* EXERCISE GOAL *
The line with "Task: Focus the Numero nota input field" and each line following it, up to the final line of the data, should be set down exactly; pictures stay out.

(Dataset entries)
★ ★ ★ ★

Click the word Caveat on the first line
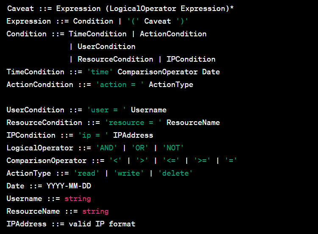Screen dimensions: 318x234 20,9
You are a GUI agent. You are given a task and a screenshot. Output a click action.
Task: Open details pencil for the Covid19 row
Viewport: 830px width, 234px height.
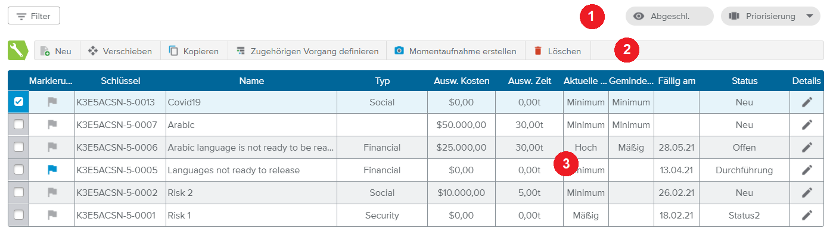[807, 102]
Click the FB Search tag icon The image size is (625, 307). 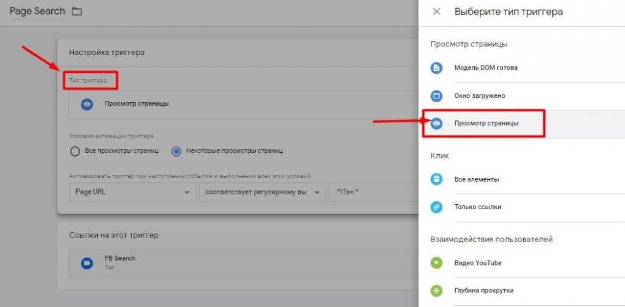(87, 263)
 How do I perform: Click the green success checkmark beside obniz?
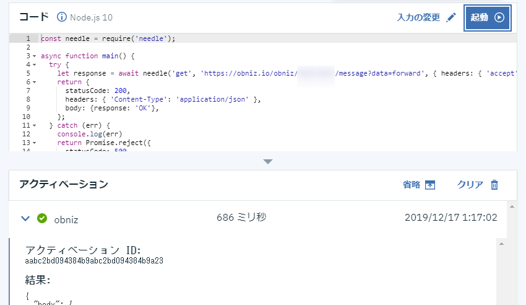point(42,218)
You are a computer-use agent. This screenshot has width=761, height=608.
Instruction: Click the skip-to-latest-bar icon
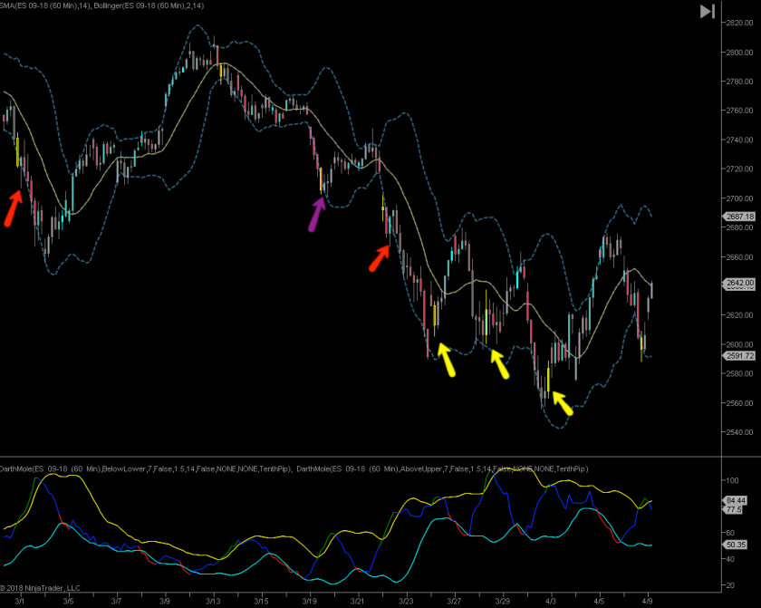[708, 12]
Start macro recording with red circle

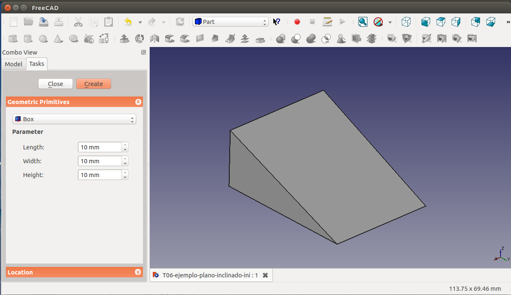[x=297, y=22]
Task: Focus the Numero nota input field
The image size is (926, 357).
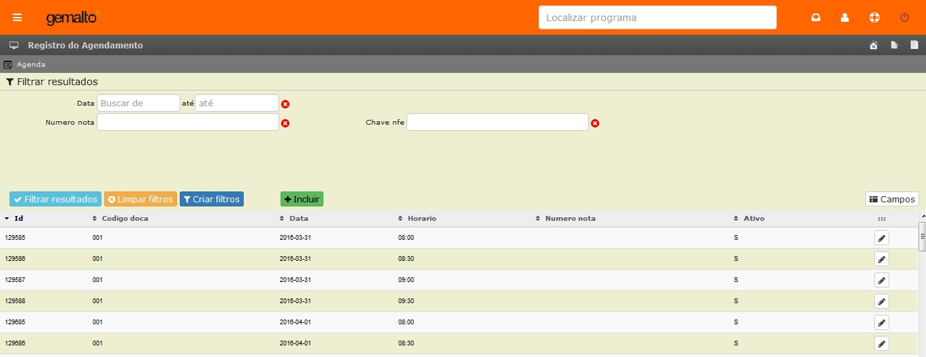Action: click(188, 123)
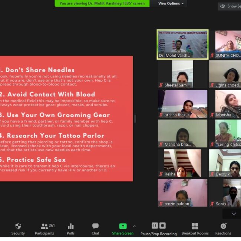This screenshot has height=241, width=241.
Task: Open the Security shield icon
Action: click(x=18, y=226)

★ ★ ★ ★

* OUTPUT *
Task: Focus the Numero nota input field
The image size is (926, 357).
Action: click(188, 123)
This screenshot has height=241, width=241.
Task: Open the Security shield icon
Action: click(x=18, y=226)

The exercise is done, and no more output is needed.